Monday, February 13, 2023 // (IG): BB // BSidesCharm// Coffee for Bob
Russian hackers Killnet disrupt NATO’s aid mission in quake-hit Turkey and Syria
Analyst Comments: Via proxy Russia demonstrates the effectiveness of distributed denial of service (DDoS) attacks and willingness to target humanitarian efforts which temporarily took down the website of NATO Special Operations Headquarters and the Strategic Airlift Capability, potentially hindering the relief efforts for the earthquake victims.
FROM THE MEDIA: A group of Russian hackers known as Killnet has disrupted communication between NATO and military aircraft providing aid to victims of the earthquake in Turkey and Syria. The hackers claimed responsibility for the DDoS (Distributed Denial of Service) attack on the NATO Special Operations Headquarters and the Strategic Airlift Capability website among others. The DDoS attack is aimed at making a website or service unavailable by overwhelming it with a large amount of traffic, causing the target to become overwhelmed and unable to handle legitimate traffic.
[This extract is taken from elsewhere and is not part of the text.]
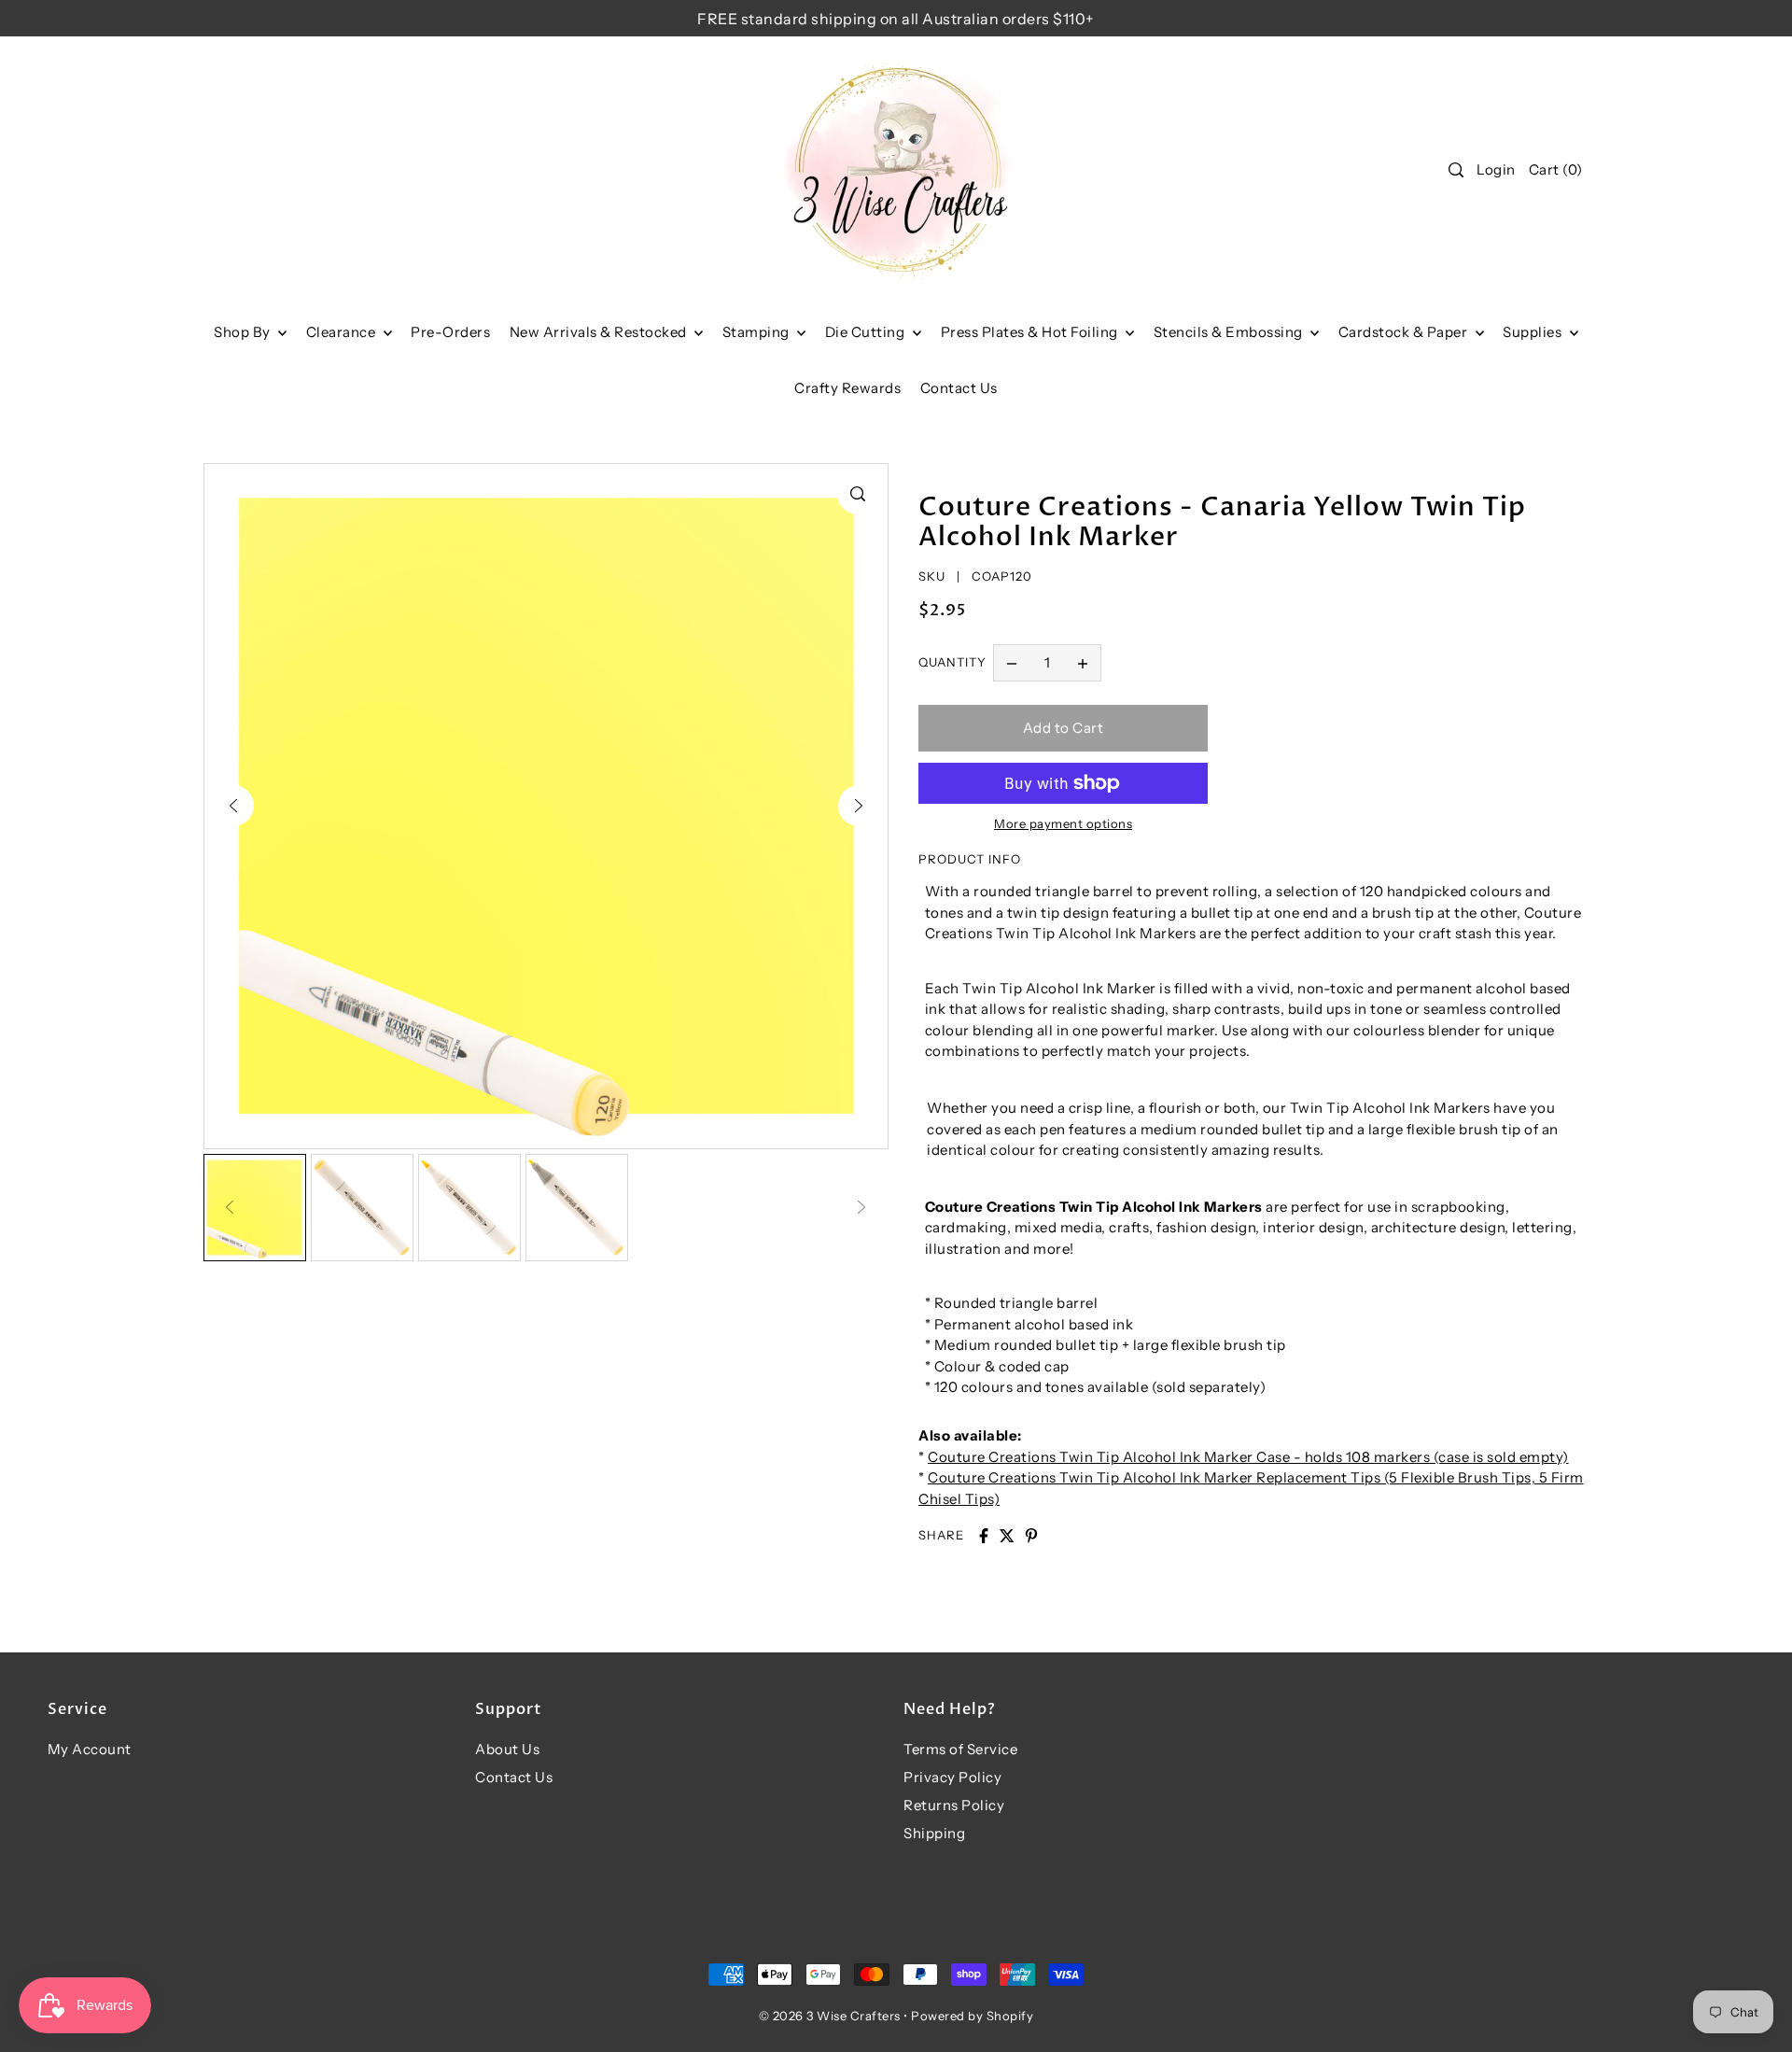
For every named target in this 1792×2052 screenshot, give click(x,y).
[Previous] (233, 805)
Although the NATO website was down for only a couple of hours, the attack is believed to have hindered relief efforts. NATO's cyber experts are addressing the issue. The group is described as a loosely organized group of pro-Kremlin activists who engage in basic DDoS attacks against countries that support Ukraine. The group has not caused significant lasting damage so far.
READ THE STORY: FT
Ransomware hits Technion university, protests tech layoffs and Israel
FROM THE MEDIA: DarkBit, a new ransomware group, has attacked Technion - Israel Institute of Technology, a leading research university in Israel. The group demanded a ransom payment of $1.7 million and left a ransom note with anti-Israel messages and references to tech layoffs. The university is responding to the attack and its website is currently down. The origins and motivations of DarkBit are unclear, but the group has expressed anti-Israel sentiments and a desire to take revenge for layoffs, including those of technical employees. The group has threatened to impose a penalty on top of the ransom demand and to put any stolen data up for sale if the ransom is not paid.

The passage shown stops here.